> Document text
══════════════════════════════

Genetically Modified Stem Cells may Have Therapeutic Application to X-SCID
News Jun 04, 2007
A study demonstrating therapeutic utilization of human stem cells, including potential application to X-linked Severe Combined Immunodeficiency (XSCID or “Bubble-Boy” disease) was presented at the 10th Annual Meeting of the American Society of Gene Therapy (ASGT) in Seattle.
X-linked Severe Combined Immunodeficiency (XSCID) is a rare genetic disease caused by defects in an essential immune hormone receptor called the common gamma chain (?c), found on the surface of lymphocytes and other immune blood cells.
Patients with XCID have immune cells that lack this receptor and both fail to develop properly, as well as do not function normally to protect patients against infections.
A team of scientists led by Dr. Luigi Naldini from the San Raffaele Telethon Institute for Gene Therapy, Milan and Sangamo BioSciences Inc., Richmond, CA, are developing a novel approach to genetically modify embryonic and tissue stem cells for therapeutic use. This approach can potentially be applied to many diseases, including X-SCID.
Using technology developed by Sangamo, the scientists showed gene correction or precise addition of a gene in human stem cells at unprecedented levels.
“This is a significant advance for the potential therapeutic use of stem cells,” says Dr. Angelo Lombardo, lead author of the study. “Stem cells are the body’s natural resource for regeneration and repair and the ability to efficiently insert a therapeutic gene in a predetermined location or to correct a mutated gene in a patient’s stem cells may enable us to provide a long term solution for many genetic diseases. The powerful combination of Sangamo’s ZFN™ technology and our highly efficient viral delivery platform was the key factor for obtaining unprecedented gene modification efficiency in these therapeutically important cells”.
Using this approach, an inherited mutation in a gene can be directly corrected or modified in a cell or a new copy of a gene can be added into the genome at a specific and predetermined site. This is a significant advance over traditional approaches that rely on the random insertion of a new copy of a gene to cells to restore the missing function of an inherited mutant gene.
In fact, despite the successful outcome of gene therapy reported in many SCID patients, random insertion of genes into the cellular genome may in some circumstances lead to serious adverse effects due to altered expression of the therapeutic gene or its neighboring genes at the insertion site.

══════════════════════════════

> What to do
**A.** According to the news item on stem cells, where was the study presented?
**B.** Update the news item on stem cells by giving the stretch from "Using technology developed" through "at unprecedented levels." again, with "unprecedented" replaced by "record".
**C.** Continue the news item on stem cells from the point at which it stops.

> Data for review
══════════════════════════════

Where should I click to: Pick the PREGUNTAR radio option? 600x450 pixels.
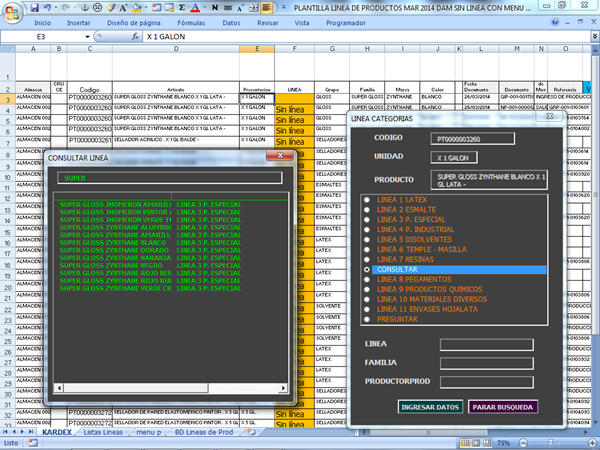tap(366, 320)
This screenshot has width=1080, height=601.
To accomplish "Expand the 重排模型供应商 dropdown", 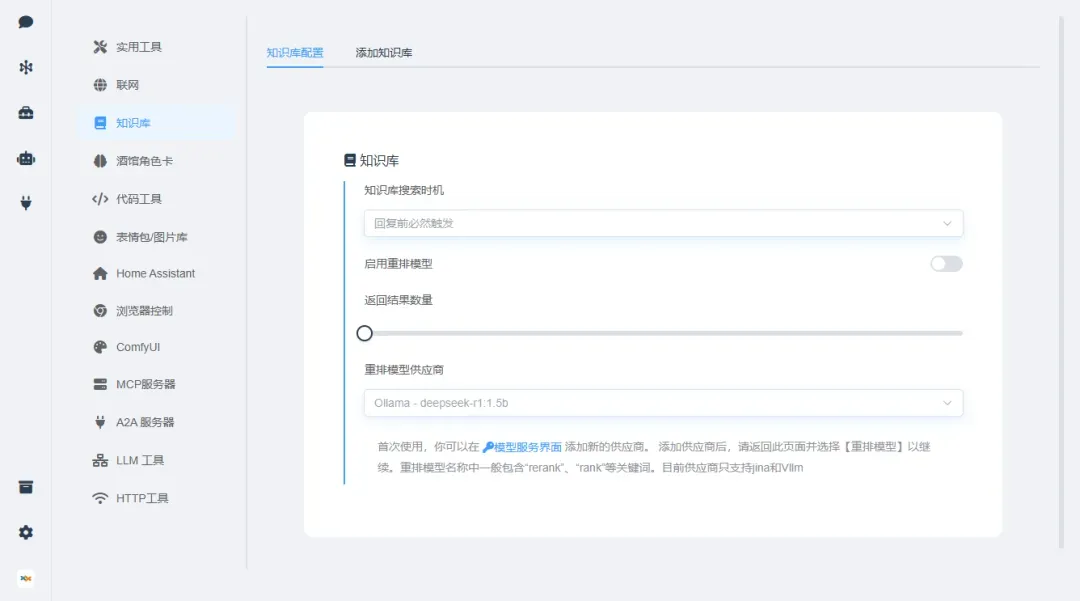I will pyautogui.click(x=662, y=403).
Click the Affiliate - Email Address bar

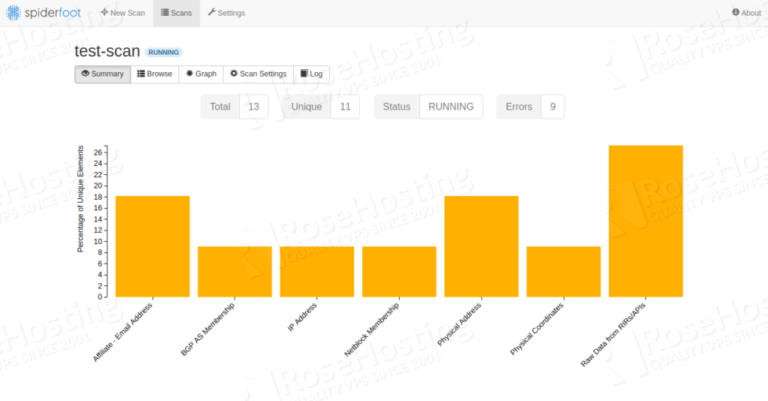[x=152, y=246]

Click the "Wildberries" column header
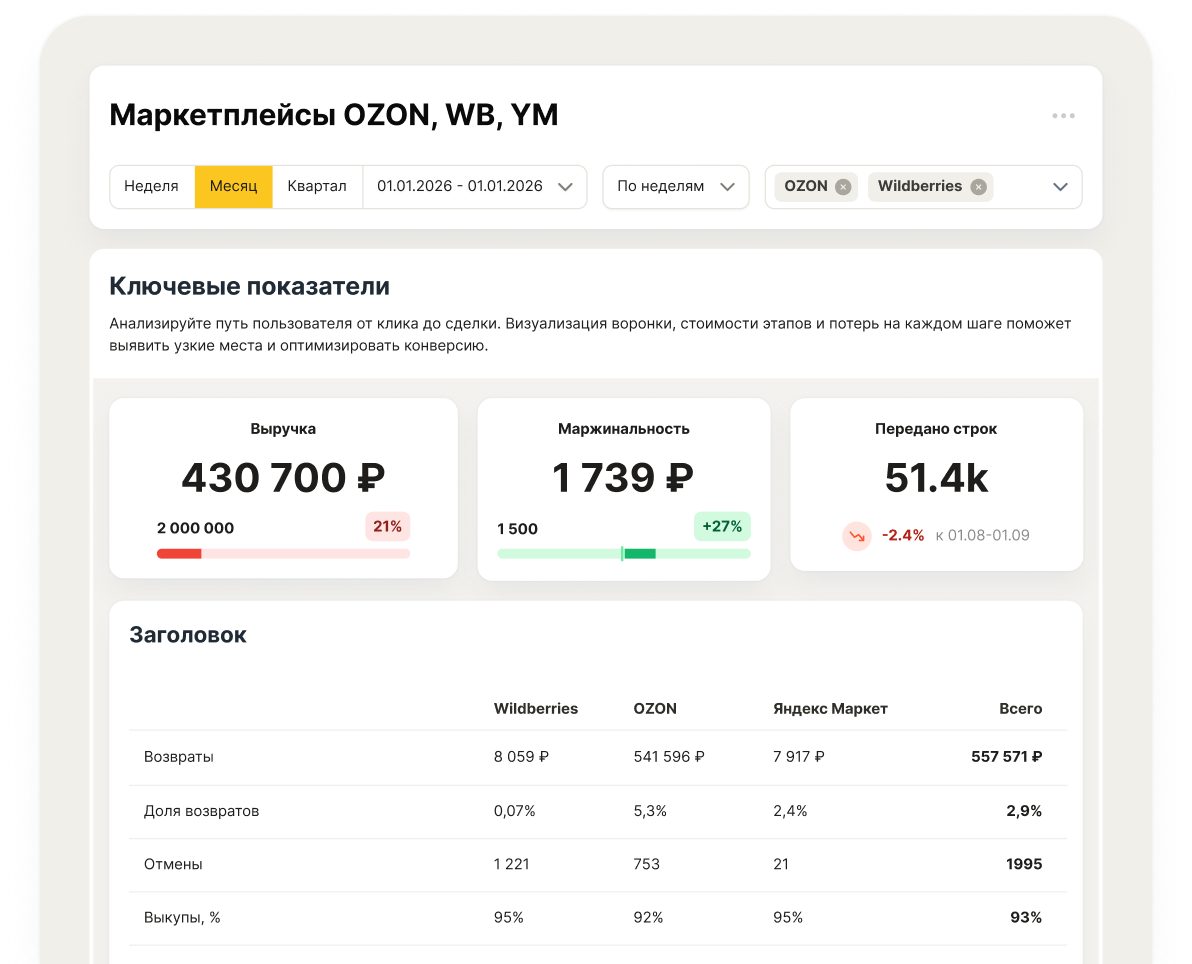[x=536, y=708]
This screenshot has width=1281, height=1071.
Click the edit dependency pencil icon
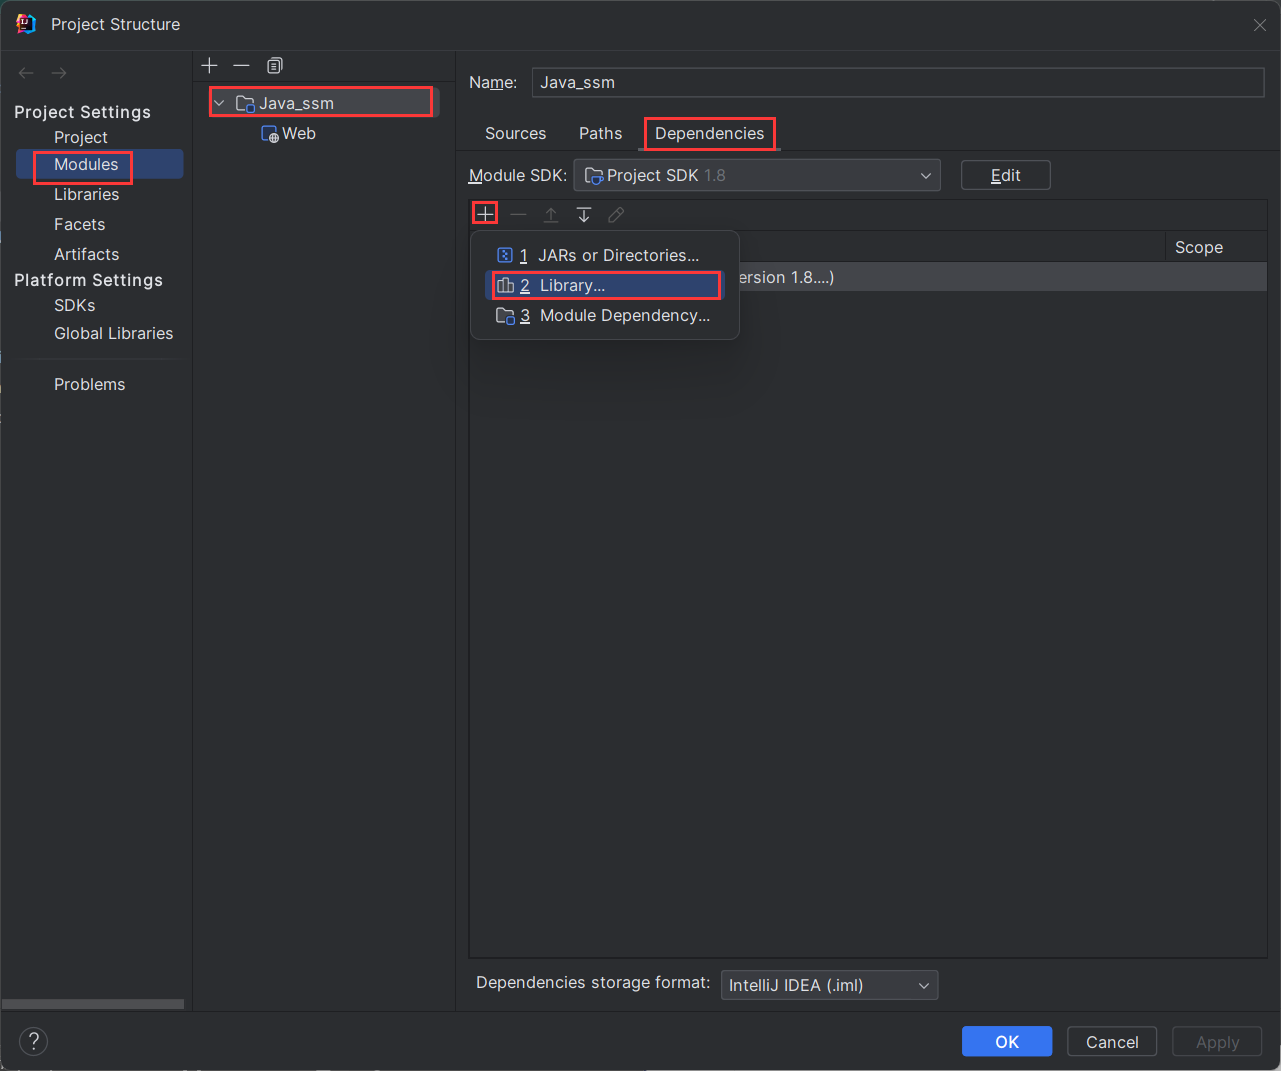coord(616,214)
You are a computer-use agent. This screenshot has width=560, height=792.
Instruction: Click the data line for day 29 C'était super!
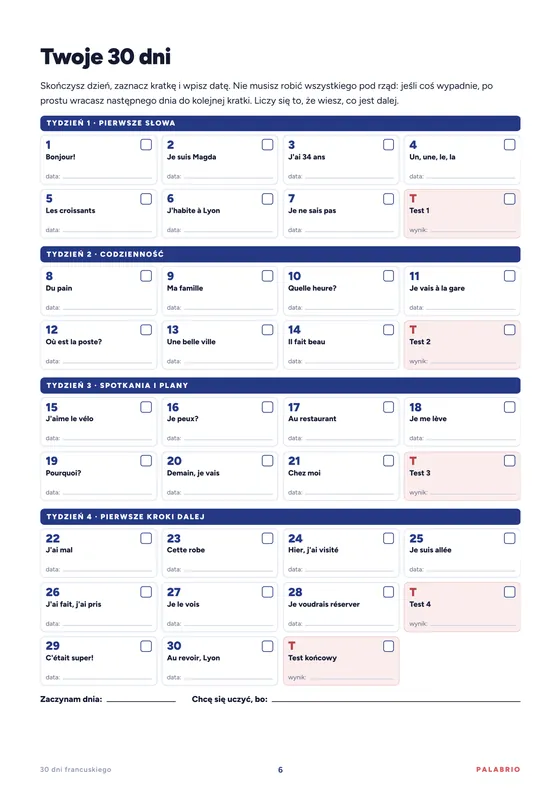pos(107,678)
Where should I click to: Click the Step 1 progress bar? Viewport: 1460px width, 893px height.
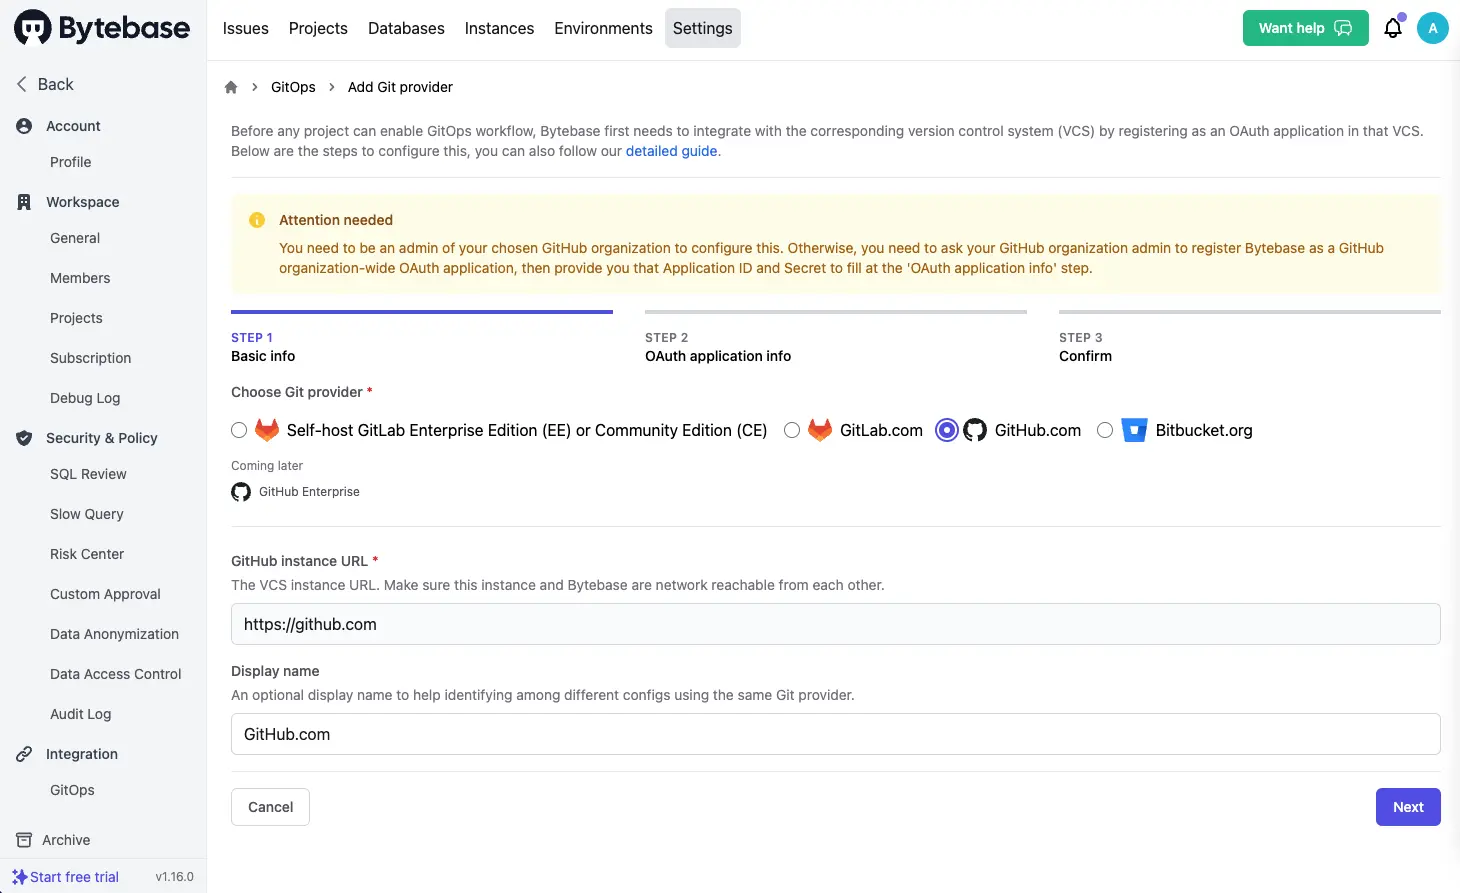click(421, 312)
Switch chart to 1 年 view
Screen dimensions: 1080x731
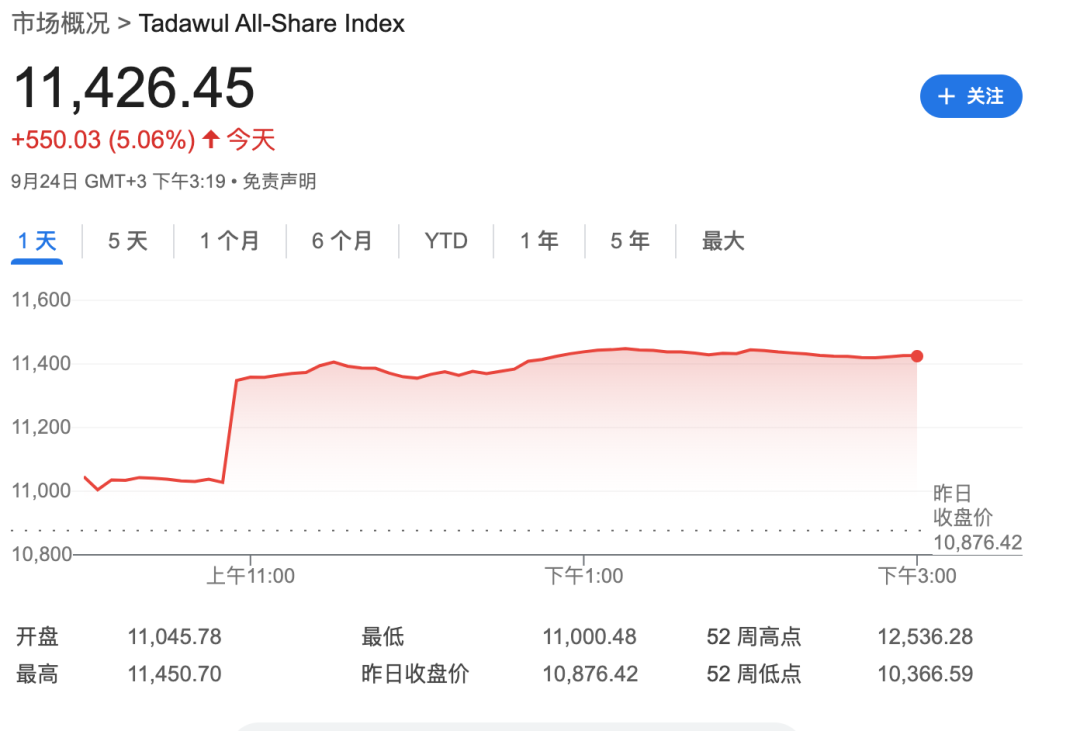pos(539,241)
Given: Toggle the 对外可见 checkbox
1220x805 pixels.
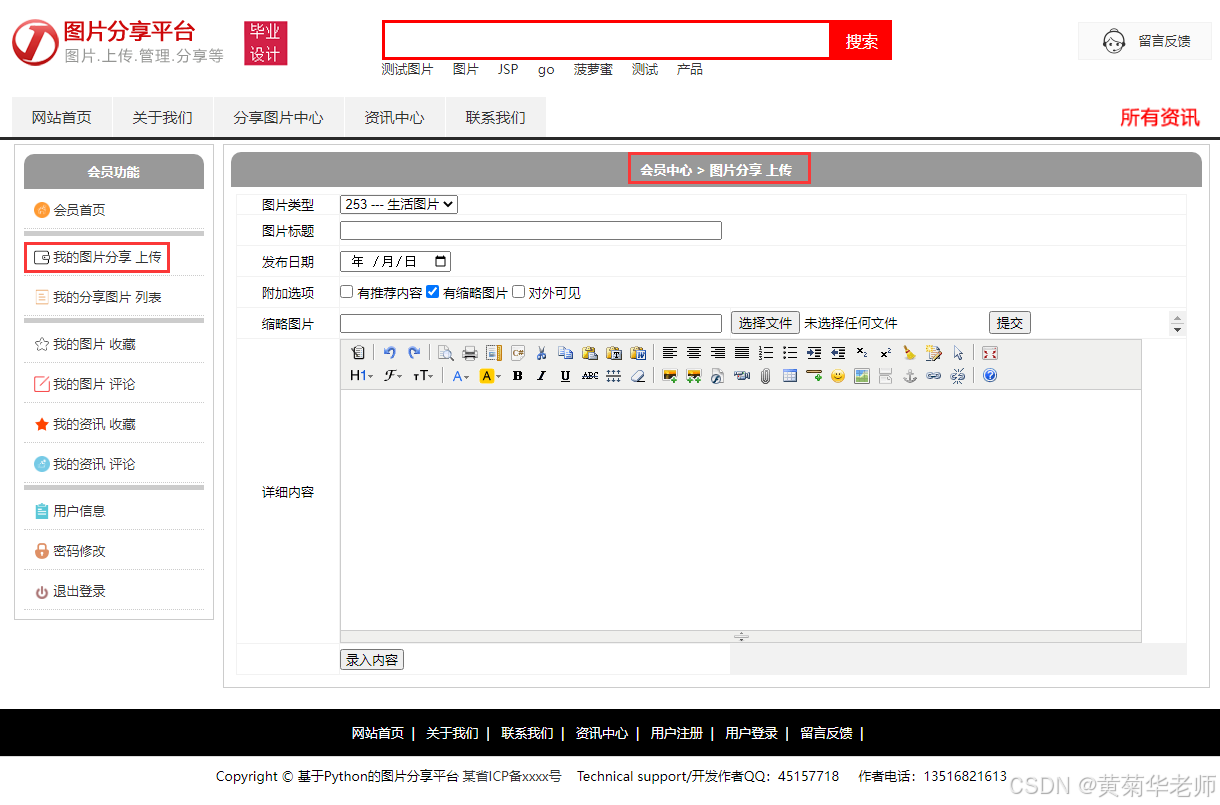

══════════════════════════════

> Results for each task
**A.** At the 10th Annual Meeting of the American Society of Gene Therapy (ASGT) in Seattle.

**B.**
Using technology developed by Sangamo, the scientists showed gene correction or precise addition of a gene in human stem cells at record levels.

**C.**
In contrast, Dr. Naldini’s study demonstrates that ZFN-mediated gene editing can be used to correct mutations in the IL-2R gamma gene, the defective gene in X-linked SCID, and to add a therapeutic gene to a pre-determined ‘safe-harbor’ site in the genome of both human hematopoietic progenitors and human ES cells with high efficiency. This ‘safe-harbor site’ was selected by the investigators for its capacity to allow efficient expression of the therapeutic gene and to tolerate an insertion event without adverse effects.
ZFN-mediated gene editing overcomes some major limitations of standard gene therapy approaches and potentially provides a unique means to treat disease with HSCs and ES cells in a safe and effective manner.
The scientists used designer proteins, named zinc finger DNA-binding protein nucleases (ZFN), that were developed at Sangamo BioSciences. ZFN can be engineered to specifically cut DNA at a chosen site.
Dr. Naldini’s team exploited the high infectious capacity of lentiviral vectors derived from HIV to express ZFN and provide the template DNA for gene correction in target cells. When they introduced ZFN into target cells with an appropriately designed donor DNA molecule that encodes the correct gene sequence, the DNA break was repaired in a natural process by the cell’s DNA-repair machinery leading to correction of the mutation or the precise insertion of a novel gene into the target site.
Using the new delivery system, high rates of gene editing were obtained in a panel of human cells, including hematopoietic and embryonic stem cells.